# World Wide Corals



## altcharacter (Jan 10, 2011)

So on our Disney trip I decided to hit up World Wide Corals and I must admit I was really stunned by their display tanks and livestock that they had. 
The unit itself isn't huge but their corals were amazing and fairly priced well. Nothing crazy on prices really except a few items.

I also found out that the Fragapalooza was this last weekend but decided the family came first. It was bad enough I went in an drooled at corals I couldn't bring back.

Anyways...here we go!!

Main display tank
disney day 3 051 by relax142, on Flickr

no explanation needed..
disney day 3 049 by relax142, on Flickr

amazing piece!! Was more neon in person and a steal at $300 for the colony
disney day 3 039 by relax142, on Flickr

Nice colors on this bad boy
disney day 3 030 by relax142, on Flickr

the colors didn't come out on this one, I'll have to photoshop it a bit later
disney day 3 028 by relax142, on Flickr

Purple torch with gold tips. Think of a aussie gold torch but purple
disney day 3 025 by relax142, on Flickr

I don't remember the type of coral, and I have a better shot of this one
disney day 3 021 by relax142, on Flickr

Infamous piece on the top there!!!! Tons of drool on the glass of this tank. This is in their first display tank as you go in
disney day 3 002 by relax142, on Flickr

The larger display tank with mostly SPS. Alot of plating and encrusting monti's and such. The bottom of the tank was bare and they have the whole bottom growing with tons of monti's. They had a rainbow monti on the bottom that was around 20 inches!!!

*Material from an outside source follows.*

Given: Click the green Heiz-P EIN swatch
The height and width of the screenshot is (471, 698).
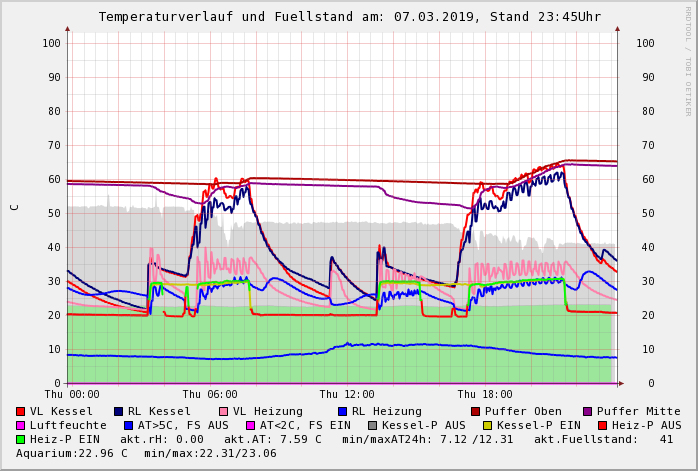Looking at the screenshot, I should tap(21, 440).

disney day 3 055 by relax142, on Flickr

disney day 3 053 by relax142, on Flickr

I just wish I could have brought a few pieces back!!


----------



## griszay2k (Oct 7, 2011)

Thanks for sharing. Stunning!

I don't remember the type of coral, and I have a better shot of this one
disney day 3 021 by relax142, on Flickr

It's tiger sponge


----------



## explor3r (Mar 14, 2010)

Very nice MR chicharron I really like the mix of monti caps.
Thanks for sharing


----------